* **Exercise brief**
Rewrite the material starting at the first line and ending at the line containing "coord(507,318)" as a JSON list of strings, one string per line, with blank lines omitted.

* **Supplied data**
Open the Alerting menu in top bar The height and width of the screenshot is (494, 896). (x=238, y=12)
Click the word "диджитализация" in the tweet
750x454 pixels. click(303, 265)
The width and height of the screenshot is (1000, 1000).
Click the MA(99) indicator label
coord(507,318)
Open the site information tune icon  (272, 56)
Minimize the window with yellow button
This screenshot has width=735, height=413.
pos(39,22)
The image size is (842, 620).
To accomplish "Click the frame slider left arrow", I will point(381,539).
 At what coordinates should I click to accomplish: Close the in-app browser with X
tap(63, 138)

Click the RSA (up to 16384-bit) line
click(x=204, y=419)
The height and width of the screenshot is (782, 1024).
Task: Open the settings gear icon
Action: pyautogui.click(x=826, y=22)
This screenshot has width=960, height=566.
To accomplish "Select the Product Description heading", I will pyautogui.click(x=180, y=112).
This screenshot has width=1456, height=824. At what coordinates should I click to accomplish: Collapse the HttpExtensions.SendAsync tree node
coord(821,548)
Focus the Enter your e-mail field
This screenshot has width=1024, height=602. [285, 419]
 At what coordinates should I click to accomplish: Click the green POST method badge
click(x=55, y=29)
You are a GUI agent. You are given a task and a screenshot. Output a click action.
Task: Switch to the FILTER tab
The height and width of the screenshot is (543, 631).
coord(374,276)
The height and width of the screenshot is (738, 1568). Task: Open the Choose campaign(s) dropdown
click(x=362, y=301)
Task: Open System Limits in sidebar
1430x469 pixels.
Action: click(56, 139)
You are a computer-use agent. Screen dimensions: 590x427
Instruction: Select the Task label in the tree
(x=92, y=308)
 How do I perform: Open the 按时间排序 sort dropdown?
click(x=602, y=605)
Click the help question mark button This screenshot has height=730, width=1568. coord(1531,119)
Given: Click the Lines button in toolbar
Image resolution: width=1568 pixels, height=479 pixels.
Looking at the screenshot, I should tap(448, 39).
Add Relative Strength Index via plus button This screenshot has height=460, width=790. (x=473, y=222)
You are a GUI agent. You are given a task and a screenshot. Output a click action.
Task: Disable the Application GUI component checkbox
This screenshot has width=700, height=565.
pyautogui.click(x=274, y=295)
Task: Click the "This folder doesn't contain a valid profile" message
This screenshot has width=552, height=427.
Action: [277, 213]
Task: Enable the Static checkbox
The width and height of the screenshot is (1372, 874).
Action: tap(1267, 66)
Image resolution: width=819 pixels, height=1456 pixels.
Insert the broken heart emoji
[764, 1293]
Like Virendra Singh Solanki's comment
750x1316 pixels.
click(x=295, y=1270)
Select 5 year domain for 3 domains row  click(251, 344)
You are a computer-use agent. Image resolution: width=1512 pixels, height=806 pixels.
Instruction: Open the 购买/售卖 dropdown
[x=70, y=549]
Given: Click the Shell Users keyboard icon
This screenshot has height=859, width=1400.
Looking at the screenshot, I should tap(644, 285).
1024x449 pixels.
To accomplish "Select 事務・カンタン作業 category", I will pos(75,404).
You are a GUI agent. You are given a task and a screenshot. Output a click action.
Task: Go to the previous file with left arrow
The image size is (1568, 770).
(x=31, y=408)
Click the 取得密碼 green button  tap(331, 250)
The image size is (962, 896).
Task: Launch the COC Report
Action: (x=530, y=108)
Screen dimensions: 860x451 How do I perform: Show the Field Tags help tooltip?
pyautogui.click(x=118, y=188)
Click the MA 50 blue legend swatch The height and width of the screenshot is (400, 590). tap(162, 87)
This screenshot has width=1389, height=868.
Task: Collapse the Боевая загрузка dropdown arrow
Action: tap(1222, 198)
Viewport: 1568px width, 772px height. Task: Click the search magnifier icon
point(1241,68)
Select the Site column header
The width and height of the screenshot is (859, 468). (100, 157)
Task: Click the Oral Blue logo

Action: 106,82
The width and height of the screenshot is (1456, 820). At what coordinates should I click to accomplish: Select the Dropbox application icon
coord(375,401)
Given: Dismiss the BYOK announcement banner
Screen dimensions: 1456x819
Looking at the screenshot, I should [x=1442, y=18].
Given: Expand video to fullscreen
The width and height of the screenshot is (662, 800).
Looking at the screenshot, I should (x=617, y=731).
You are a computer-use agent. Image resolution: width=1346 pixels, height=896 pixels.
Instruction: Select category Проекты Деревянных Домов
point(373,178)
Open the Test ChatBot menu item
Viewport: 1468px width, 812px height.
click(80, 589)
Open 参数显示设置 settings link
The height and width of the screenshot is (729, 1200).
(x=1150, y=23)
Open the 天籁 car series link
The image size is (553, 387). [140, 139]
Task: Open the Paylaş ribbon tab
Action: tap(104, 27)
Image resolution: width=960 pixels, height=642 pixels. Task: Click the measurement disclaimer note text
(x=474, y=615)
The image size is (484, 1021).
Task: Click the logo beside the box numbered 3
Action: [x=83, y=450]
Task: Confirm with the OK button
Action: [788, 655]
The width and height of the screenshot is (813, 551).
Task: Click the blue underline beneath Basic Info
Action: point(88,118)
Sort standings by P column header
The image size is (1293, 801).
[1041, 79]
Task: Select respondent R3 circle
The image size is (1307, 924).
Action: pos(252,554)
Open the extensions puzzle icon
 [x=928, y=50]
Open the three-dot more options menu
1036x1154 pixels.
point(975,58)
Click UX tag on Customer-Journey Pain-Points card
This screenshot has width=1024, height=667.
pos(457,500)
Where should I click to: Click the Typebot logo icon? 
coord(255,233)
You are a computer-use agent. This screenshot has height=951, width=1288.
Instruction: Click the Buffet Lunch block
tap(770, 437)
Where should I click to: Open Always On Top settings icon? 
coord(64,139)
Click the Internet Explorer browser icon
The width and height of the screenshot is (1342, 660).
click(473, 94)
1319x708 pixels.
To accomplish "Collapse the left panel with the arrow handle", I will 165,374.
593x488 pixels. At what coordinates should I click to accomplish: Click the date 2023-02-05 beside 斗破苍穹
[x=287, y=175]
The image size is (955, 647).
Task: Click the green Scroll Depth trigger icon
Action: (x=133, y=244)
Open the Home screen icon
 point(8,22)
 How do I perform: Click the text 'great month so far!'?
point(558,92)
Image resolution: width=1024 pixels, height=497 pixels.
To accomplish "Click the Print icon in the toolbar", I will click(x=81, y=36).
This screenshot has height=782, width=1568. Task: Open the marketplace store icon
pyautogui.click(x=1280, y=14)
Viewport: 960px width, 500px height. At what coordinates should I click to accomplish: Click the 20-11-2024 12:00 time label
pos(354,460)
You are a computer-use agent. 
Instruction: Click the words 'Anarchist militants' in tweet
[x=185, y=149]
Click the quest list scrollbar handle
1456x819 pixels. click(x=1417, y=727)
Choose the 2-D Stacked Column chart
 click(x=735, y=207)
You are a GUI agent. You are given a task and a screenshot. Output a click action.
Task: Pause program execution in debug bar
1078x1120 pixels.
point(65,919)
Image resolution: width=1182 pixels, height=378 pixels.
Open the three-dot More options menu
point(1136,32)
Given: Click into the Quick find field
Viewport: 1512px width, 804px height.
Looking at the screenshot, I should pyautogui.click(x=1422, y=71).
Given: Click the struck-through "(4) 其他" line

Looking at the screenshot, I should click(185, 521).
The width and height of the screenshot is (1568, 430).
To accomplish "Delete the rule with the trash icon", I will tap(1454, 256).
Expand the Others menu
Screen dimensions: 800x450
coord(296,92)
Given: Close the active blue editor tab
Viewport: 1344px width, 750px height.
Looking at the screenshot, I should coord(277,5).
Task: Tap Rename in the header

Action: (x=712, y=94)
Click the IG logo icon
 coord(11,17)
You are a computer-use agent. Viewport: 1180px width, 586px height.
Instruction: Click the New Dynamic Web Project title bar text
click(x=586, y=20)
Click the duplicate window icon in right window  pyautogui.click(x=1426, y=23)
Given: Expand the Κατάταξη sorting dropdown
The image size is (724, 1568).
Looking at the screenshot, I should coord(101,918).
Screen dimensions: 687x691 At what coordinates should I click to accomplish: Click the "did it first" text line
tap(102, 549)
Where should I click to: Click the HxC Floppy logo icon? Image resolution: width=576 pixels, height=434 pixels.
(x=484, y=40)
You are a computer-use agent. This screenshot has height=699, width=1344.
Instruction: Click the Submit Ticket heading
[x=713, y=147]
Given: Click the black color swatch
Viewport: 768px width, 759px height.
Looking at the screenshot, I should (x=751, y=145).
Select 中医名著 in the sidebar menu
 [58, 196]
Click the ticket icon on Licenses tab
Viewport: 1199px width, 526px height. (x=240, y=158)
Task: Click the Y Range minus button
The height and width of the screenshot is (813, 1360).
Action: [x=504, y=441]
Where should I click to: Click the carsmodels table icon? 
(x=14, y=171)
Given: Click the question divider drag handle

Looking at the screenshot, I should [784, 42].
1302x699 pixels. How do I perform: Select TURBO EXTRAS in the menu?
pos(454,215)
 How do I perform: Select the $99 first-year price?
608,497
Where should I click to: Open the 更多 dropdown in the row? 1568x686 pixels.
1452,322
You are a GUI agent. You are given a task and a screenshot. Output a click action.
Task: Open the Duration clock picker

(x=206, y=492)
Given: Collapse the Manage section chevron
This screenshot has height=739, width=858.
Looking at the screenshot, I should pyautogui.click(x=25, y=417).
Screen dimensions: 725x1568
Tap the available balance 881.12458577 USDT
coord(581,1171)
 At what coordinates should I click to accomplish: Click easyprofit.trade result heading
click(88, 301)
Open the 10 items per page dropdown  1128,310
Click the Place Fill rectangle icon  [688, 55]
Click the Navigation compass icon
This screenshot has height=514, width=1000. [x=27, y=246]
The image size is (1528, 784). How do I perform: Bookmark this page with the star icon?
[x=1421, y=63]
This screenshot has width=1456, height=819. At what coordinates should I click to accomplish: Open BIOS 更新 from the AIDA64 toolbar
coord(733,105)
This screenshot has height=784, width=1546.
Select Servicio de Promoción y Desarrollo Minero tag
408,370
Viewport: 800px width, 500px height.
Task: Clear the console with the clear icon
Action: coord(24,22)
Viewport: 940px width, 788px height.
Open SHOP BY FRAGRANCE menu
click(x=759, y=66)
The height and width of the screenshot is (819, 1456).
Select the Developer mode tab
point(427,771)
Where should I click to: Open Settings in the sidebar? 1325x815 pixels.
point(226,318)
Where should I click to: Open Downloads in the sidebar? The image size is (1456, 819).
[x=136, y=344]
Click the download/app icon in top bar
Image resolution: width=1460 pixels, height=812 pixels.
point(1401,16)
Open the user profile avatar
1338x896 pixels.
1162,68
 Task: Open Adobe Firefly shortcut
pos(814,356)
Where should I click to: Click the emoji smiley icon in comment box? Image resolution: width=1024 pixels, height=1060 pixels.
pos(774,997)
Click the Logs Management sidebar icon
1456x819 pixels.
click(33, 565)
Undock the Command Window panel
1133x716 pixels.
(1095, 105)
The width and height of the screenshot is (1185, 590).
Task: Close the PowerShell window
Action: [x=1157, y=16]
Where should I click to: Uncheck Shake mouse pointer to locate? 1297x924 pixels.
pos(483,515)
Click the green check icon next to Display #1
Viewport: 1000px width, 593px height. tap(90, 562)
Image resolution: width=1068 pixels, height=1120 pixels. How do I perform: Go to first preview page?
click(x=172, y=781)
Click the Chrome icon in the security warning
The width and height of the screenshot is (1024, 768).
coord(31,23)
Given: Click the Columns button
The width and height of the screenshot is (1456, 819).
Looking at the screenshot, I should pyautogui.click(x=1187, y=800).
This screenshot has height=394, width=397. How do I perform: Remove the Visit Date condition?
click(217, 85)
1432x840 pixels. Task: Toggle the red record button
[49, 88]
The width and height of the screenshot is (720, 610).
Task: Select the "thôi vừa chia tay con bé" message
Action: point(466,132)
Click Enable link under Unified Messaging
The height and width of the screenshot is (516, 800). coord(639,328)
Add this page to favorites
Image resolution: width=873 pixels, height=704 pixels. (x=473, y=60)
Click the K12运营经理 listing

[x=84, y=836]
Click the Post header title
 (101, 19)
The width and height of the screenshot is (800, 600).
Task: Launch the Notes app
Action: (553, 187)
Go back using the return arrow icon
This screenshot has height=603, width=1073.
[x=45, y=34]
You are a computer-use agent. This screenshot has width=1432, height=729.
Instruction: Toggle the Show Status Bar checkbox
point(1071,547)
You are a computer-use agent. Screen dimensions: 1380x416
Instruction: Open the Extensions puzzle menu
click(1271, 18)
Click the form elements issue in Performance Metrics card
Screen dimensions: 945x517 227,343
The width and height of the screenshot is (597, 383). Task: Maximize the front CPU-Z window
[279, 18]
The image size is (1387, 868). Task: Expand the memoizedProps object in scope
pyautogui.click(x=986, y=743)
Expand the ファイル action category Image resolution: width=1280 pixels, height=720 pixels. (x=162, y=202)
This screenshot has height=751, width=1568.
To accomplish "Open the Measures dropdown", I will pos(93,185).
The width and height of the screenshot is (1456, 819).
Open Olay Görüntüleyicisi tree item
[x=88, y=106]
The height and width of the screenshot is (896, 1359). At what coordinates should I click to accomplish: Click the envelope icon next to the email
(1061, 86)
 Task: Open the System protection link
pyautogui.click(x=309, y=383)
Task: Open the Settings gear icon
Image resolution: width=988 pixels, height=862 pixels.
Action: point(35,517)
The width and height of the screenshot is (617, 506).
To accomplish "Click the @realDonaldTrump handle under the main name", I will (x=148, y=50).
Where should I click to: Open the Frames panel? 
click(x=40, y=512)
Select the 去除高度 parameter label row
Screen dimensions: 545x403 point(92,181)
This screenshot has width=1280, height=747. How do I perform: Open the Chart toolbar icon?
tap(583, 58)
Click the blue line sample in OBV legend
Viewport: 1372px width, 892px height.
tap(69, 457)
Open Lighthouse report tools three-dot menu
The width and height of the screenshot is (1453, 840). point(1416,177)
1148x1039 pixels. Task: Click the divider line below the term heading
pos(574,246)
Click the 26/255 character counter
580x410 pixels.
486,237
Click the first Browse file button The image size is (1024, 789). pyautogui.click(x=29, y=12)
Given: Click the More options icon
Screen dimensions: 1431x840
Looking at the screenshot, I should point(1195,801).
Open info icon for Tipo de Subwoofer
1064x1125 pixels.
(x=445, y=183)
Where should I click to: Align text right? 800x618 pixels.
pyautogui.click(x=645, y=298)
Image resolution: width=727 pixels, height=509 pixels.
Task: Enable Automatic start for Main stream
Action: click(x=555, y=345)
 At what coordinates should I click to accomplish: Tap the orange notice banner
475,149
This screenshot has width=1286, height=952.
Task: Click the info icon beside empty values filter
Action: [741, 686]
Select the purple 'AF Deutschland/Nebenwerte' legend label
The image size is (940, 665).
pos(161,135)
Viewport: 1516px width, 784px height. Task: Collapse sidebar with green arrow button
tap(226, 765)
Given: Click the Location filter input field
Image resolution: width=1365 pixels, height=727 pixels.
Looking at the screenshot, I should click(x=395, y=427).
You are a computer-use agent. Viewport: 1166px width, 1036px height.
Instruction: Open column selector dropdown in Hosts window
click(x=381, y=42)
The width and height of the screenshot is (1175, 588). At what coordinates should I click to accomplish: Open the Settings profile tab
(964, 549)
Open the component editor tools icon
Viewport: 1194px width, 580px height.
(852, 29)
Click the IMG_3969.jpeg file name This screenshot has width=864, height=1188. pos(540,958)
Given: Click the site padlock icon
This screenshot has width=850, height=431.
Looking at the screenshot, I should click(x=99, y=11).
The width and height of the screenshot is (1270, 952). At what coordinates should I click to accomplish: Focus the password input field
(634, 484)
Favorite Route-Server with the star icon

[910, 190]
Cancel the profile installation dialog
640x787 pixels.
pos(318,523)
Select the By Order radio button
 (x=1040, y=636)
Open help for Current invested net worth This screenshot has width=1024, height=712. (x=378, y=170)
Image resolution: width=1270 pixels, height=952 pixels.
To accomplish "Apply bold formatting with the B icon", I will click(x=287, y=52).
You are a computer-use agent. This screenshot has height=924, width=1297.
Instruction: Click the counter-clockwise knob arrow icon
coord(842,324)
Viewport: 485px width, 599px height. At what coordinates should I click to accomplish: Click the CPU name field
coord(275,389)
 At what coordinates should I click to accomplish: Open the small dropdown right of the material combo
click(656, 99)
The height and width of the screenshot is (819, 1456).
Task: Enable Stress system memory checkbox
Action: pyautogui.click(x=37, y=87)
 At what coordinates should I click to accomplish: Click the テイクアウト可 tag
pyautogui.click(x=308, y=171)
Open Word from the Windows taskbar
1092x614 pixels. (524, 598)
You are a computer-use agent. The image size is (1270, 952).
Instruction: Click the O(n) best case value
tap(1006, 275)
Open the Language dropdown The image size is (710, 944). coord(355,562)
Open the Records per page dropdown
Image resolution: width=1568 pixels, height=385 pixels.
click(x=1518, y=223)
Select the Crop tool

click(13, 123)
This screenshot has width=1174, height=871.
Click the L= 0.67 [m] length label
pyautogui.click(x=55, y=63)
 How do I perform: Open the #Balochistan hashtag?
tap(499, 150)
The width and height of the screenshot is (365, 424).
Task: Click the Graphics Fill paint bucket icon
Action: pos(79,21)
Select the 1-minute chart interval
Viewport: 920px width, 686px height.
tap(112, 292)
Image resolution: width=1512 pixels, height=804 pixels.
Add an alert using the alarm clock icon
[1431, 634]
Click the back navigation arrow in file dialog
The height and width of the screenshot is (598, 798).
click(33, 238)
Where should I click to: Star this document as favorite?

* **Exercise response**
[
  "Open the Alerting menu in top bar The height and width of the screenshot is (494, 896). (x=238, y=12)",
  "Click the word \"диджитализация\" in the tweet",
  "750x454 pixels. click(303, 265)",
  "The width and height of the screenshot is (1000, 1000).",
  "Click the MA(99) indicator label",
  "coord(507,318)"
]